It’s not uncommon to see someone breaking down in tears in hospitals. So when Guo Zhigong, who was being treated for aplastic anemia, tried to help a fellow patient who was crying, he didn’t expect to hear a story about China’s opaque organ transplant business.
The patient, in his 40s, was worried about a kidney transplant scheduled the next day in eastern China’s Qingdao city. The promised organ was from a prisoner due to be executed hours before the life-saving surgery. They had already undergone blood matches.
But what followed was another eye-opener: the family of the executed appeared to have no knowledge that a part of their loved one’s body had been sold by the police.
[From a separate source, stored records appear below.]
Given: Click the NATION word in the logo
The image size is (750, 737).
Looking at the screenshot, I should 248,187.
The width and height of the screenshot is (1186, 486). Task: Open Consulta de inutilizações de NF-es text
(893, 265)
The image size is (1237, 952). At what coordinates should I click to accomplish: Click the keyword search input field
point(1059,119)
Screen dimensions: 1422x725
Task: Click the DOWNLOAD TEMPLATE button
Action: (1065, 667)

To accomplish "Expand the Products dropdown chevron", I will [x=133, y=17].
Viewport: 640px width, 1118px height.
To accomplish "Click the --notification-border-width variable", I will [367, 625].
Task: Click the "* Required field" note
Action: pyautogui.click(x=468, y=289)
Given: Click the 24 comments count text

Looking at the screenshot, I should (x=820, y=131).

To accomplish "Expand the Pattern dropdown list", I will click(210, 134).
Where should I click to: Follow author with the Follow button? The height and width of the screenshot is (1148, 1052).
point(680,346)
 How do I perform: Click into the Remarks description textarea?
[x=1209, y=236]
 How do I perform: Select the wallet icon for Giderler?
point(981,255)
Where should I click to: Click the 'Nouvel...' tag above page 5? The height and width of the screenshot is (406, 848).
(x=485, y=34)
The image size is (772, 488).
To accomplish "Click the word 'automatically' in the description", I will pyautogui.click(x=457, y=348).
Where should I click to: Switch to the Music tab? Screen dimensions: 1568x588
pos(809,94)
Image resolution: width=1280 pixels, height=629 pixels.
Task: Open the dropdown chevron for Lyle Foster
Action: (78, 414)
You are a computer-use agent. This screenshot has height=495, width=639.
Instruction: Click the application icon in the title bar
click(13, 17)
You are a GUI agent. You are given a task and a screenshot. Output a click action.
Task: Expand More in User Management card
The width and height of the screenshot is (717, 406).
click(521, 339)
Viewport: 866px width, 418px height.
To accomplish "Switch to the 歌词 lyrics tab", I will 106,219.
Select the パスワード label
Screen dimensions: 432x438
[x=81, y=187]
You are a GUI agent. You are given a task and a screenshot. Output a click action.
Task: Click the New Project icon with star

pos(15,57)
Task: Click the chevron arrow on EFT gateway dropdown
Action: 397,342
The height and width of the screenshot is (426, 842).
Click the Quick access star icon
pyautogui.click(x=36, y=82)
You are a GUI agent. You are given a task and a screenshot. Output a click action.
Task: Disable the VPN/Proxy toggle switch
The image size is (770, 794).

The patient’s wife was told to give cash gifts to the police, Gao recalled what the woman told him. The police, according to the woman’s recount, told the father of the executed prisoner that he didn’t have all the necessary documentation to recover the body. This was an excuse the police gave so that they could keep the body for their grisly business.
“Once they got the body, the organs were sold to hospitals,” Guo, who now lives in the UK, told The Epoch Times. “This is the source of the kidney.”
That incident occurred in the early 1990s, when there was no voluntary organ donation system in China. Most kidneys, livers, corneas, and other organs for transplantation were taken from executed prisoners, the regime admitted in 2005. Prior to that, the authorities denied that it stripped organs from executed inmates, a practice that has long been criticized by human rights groups given that prisoners lack the ability to provide free consent.
But abuses in China’s transplant industry do not end there. Over the past decade-and-a-half, detailed accounts from informants and extensive research papers have shown that organs have been removed even before prisoners died.